Start of DATA LISTING
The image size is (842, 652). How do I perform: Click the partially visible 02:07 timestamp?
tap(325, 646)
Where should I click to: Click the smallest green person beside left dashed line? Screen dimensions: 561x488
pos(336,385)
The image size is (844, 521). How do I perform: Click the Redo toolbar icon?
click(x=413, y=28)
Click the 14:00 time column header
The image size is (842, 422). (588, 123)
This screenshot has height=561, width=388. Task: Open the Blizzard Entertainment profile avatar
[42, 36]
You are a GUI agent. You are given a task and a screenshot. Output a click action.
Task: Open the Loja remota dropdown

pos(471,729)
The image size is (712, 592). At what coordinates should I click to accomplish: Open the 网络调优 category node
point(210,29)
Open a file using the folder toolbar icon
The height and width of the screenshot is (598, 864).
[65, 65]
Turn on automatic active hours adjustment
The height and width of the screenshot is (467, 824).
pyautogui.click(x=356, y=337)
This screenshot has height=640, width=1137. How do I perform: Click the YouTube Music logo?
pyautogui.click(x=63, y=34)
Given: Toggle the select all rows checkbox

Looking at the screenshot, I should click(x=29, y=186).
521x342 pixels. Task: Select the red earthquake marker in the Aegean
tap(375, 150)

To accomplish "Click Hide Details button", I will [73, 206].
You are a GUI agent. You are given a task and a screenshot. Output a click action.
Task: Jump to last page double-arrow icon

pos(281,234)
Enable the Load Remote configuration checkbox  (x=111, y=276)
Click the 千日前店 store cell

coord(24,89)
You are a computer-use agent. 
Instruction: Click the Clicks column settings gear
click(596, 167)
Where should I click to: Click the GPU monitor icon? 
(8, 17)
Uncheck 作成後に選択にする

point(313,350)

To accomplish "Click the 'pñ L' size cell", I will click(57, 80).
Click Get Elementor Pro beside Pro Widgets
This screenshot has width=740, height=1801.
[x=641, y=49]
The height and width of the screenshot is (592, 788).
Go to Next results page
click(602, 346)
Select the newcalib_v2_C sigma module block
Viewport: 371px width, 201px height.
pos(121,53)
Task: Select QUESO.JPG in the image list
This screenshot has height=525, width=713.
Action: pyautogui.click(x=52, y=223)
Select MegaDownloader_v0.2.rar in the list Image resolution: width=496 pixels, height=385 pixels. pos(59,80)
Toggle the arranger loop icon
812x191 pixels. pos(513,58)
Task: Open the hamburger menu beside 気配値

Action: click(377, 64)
End of DATA LISTING
_WHAT IS BEING ASKED_
Faithfully reproduce all of the material.

_RESPONSE AREA_
The image size is (842, 652). How do I perform: Click the partially visible 02:07 timestamp?
tap(325, 646)
Where should I click to: Click the smallest green person beside left dashed line? Screen dimensions: 561x488
pos(336,385)
The image size is (844, 521). How do I perform: Click the Redo toolbar icon?
click(x=413, y=28)
Click the 14:00 time column header
The image size is (842, 422). (588, 123)
This screenshot has height=561, width=388. Task: Open the Blizzard Entertainment profile avatar
[42, 36]
You are a GUI agent. You are given a task and a screenshot. Output a click action.
Task: Open the Loja remota dropdown

pos(471,729)
The image size is (712, 592). At what coordinates should I click to accomplish: Open the 网络调优 category node
point(210,29)
Open a file using the folder toolbar icon
The height and width of the screenshot is (598, 864).
[65, 65]
Turn on automatic active hours adjustment
The height and width of the screenshot is (467, 824).
pyautogui.click(x=356, y=337)
This screenshot has height=640, width=1137. How do I perform: Click the YouTube Music logo?
pyautogui.click(x=63, y=34)
Given: Toggle the select all rows checkbox

Looking at the screenshot, I should click(x=29, y=186).
521x342 pixels. Task: Select the red earthquake marker in the Aegean
tap(375, 150)

To accomplish "Click Hide Details button", I will [73, 206].
You are a GUI agent. You are given a task and a screenshot. Output a click action.
Task: Jump to last page double-arrow icon

pos(281,234)
Enable the Load Remote configuration checkbox  (x=111, y=276)
Click the 千日前店 store cell

coord(24,89)
You are a computer-use agent. 
Instruction: Click the Clicks column settings gear
click(596, 167)
Where should I click to: Click the GPU monitor icon? 
(8, 17)
Uncheck 作成後に選択にする

point(313,350)

To accomplish "Click the 'pñ L' size cell", I will click(57, 80).
Click Get Elementor Pro beside Pro Widgets
This screenshot has width=740, height=1801.
[x=641, y=49]
The height and width of the screenshot is (592, 788).
Go to Next results page
click(602, 346)
Select the newcalib_v2_C sigma module block
Viewport: 371px width, 201px height.
pos(121,53)
Task: Select QUESO.JPG in the image list
This screenshot has height=525, width=713.
Action: pyautogui.click(x=52, y=223)
Select MegaDownloader_v0.2.rar in the list Image resolution: width=496 pixels, height=385 pixels. pos(59,80)
Toggle the arranger loop icon
812x191 pixels. pos(513,58)
Task: Open the hamburger menu beside 気配値

Action: click(377, 64)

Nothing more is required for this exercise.